A verbatim copy of every entry is required.
Segment Start: DATA TO USE
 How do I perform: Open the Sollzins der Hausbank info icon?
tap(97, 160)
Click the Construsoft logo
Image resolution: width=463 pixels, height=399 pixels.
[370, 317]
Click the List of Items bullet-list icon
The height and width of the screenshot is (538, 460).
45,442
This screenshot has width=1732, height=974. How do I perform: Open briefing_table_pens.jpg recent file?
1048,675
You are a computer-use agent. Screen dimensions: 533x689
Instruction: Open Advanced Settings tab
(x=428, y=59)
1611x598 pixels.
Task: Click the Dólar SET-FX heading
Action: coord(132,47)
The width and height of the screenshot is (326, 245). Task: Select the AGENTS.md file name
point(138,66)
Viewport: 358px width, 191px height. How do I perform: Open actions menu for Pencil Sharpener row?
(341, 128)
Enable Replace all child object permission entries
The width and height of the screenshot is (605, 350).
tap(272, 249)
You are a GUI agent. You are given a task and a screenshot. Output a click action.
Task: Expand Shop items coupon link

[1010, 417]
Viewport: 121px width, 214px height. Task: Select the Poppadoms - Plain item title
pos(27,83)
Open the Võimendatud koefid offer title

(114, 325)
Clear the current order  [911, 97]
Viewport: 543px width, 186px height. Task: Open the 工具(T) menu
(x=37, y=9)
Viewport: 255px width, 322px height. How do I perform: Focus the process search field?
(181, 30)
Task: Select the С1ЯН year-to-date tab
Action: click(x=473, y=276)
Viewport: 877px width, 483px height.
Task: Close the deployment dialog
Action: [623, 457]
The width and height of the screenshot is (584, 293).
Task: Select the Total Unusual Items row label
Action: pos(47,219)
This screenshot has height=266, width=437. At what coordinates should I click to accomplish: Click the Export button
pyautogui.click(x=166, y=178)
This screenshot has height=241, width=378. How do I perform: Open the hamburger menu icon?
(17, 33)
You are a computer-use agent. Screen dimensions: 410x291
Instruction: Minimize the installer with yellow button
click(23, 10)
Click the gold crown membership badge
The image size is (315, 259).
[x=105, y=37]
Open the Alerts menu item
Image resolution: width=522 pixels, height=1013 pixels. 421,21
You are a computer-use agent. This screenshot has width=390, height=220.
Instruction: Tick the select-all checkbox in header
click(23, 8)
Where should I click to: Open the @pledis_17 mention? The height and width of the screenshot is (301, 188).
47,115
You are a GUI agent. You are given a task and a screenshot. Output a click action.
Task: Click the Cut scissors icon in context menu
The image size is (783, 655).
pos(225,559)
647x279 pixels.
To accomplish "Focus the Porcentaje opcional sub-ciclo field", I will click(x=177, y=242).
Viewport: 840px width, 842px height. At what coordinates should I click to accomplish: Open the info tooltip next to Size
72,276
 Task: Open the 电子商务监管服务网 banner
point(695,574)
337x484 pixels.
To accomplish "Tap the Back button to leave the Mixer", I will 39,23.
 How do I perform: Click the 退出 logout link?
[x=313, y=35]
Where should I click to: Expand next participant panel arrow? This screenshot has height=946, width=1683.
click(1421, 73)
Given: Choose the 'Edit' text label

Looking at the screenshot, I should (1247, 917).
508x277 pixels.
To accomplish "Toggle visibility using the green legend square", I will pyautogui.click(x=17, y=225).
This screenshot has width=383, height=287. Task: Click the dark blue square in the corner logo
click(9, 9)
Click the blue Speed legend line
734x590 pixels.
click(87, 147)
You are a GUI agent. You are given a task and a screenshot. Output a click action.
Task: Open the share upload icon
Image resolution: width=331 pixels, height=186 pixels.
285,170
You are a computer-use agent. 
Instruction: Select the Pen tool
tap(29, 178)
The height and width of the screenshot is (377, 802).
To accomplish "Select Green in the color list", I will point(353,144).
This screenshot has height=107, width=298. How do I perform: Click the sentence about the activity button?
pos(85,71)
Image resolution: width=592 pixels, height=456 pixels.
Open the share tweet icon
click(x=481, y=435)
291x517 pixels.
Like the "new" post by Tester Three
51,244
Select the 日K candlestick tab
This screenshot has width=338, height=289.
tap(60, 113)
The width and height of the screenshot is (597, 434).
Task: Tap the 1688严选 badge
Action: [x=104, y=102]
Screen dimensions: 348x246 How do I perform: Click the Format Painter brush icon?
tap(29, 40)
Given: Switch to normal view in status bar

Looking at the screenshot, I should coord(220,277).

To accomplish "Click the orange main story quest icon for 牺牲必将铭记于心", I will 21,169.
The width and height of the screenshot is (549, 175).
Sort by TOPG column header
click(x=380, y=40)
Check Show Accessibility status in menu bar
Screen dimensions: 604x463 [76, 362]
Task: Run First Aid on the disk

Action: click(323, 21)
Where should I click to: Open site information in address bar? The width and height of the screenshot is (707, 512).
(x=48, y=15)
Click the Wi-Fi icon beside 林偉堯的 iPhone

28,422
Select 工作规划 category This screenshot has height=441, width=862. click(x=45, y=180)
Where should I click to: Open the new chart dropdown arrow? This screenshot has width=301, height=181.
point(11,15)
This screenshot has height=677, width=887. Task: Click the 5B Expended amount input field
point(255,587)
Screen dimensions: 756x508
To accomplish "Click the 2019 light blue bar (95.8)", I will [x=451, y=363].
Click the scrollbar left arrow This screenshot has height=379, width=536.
Segment End: DATA TO USE
### YOUR RESPONSE
 How do I perform: Open the Sollzins der Hausbank info icon?
tap(97, 160)
Click the Construsoft logo
Image resolution: width=463 pixels, height=399 pixels.
[370, 317]
Click the List of Items bullet-list icon
The height and width of the screenshot is (538, 460).
45,442
This screenshot has width=1732, height=974. How do I perform: Open briefing_table_pens.jpg recent file?
1048,675
You are a computer-use agent. Screen dimensions: 533x689
Instruction: Open Advanced Settings tab
(x=428, y=59)
1611x598 pixels.
Task: Click the Dólar SET-FX heading
Action: coord(132,47)
The width and height of the screenshot is (326, 245). Task: Select the AGENTS.md file name
point(138,66)
Viewport: 358px width, 191px height. How do I perform: Open actions menu for Pencil Sharpener row?
(341, 128)
Enable Replace all child object permission entries
The width and height of the screenshot is (605, 350).
tap(272, 249)
You are a GUI agent. You are given a task and a screenshot. Output a click action.
Task: Expand Shop items coupon link

[1010, 417]
Viewport: 121px width, 214px height. Task: Select the Poppadoms - Plain item title
pos(27,83)
Open the Võimendatud koefid offer title

(114, 325)
Clear the current order  [911, 97]
Viewport: 543px width, 186px height. Task: Open the 工具(T) menu
(x=37, y=9)
Viewport: 255px width, 322px height. How do I perform: Focus the process search field?
(181, 30)
Task: Select the С1ЯН year-to-date tab
Action: click(x=473, y=276)
Viewport: 877px width, 483px height.
Task: Close the deployment dialog
Action: [623, 457]
The width and height of the screenshot is (584, 293).
Task: Select the Total Unusual Items row label
Action: pos(47,219)
This screenshot has height=266, width=437. At what coordinates should I click to accomplish: Click the Export button
pyautogui.click(x=166, y=178)
This screenshot has height=241, width=378. How do I perform: Open the hamburger menu icon?
(17, 33)
You are a computer-use agent. Screen dimensions: 410x291
Instruction: Minimize the installer with yellow button
click(23, 10)
Click the gold crown membership badge
The image size is (315, 259).
[x=105, y=37]
Open the Alerts menu item
Image resolution: width=522 pixels, height=1013 pixels. 421,21
You are a computer-use agent. This screenshot has width=390, height=220.
Instruction: Tick the select-all checkbox in header
click(23, 8)
Where should I click to: Open the @pledis_17 mention? The height and width of the screenshot is (301, 188).
47,115
You are a GUI agent. You are given a task and a screenshot. Output a click action.
Task: Click the Cut scissors icon in context menu
The image size is (783, 655).
pos(225,559)
647x279 pixels.
To accomplish "Focus the Porcentaje opcional sub-ciclo field", I will click(x=177, y=242).
Viewport: 840px width, 842px height. At what coordinates should I click to accomplish: Open the info tooltip next to Size
72,276
 Task: Open the 电子商务监管服务网 banner
point(695,574)
337x484 pixels.
To accomplish "Tap the Back button to leave the Mixer", I will 39,23.
 How do I perform: Click the 退出 logout link?
[x=313, y=35]
Where should I click to: Expand next participant panel arrow? This screenshot has height=946, width=1683.
click(1421, 73)
Given: Choose the 'Edit' text label

Looking at the screenshot, I should (1247, 917).
508x277 pixels.
To accomplish "Toggle visibility using the green legend square", I will pyautogui.click(x=17, y=225).
This screenshot has width=383, height=287. Task: Click the dark blue square in the corner logo
click(9, 9)
Click the blue Speed legend line
734x590 pixels.
click(87, 147)
You are a GUI agent. You are given a task and a screenshot. Output a click action.
Task: Open the share upload icon
Image resolution: width=331 pixels, height=186 pixels.
285,170
You are a computer-use agent. 
Instruction: Select the Pen tool
tap(29, 178)
The height and width of the screenshot is (377, 802).
To accomplish "Select Green in the color list", I will point(353,144).
This screenshot has height=107, width=298. How do I perform: Click the sentence about the activity button?
pos(85,71)
Image resolution: width=592 pixels, height=456 pixels.
Open the share tweet icon
click(x=481, y=435)
291x517 pixels.
Like the "new" post by Tester Three
51,244
Select the 日K candlestick tab
This screenshot has width=338, height=289.
tap(60, 113)
The width and height of the screenshot is (597, 434).
Task: Tap the 1688严选 badge
Action: [x=104, y=102]
Screen dimensions: 348x246 How do I perform: Click the Format Painter brush icon?
tap(29, 40)
Given: Switch to normal view in status bar

Looking at the screenshot, I should coord(220,277).

To accomplish "Click the orange main story quest icon for 牺牲必将铭记于心", I will 21,169.
The width and height of the screenshot is (549, 175).
Sort by TOPG column header
click(x=380, y=40)
Check Show Accessibility status in menu bar
Screen dimensions: 604x463 [76, 362]
Task: Run First Aid on the disk

Action: click(323, 21)
Where should I click to: Open site information in address bar? The width and height of the screenshot is (707, 512).
(x=48, y=15)
Click the Wi-Fi icon beside 林偉堯的 iPhone

28,422
Select 工作规划 category This screenshot has height=441, width=862. click(x=45, y=180)
Where should I click to: Open the new chart dropdown arrow? This screenshot has width=301, height=181.
point(11,15)
This screenshot has height=677, width=887. Task: Click the 5B Expended amount input field
point(255,587)
Screen dimensions: 756x508
To accomplish "Click the 2019 light blue bar (95.8)", I will [x=451, y=363].
Click the scrollbar left arrow This screenshot has height=379, width=536.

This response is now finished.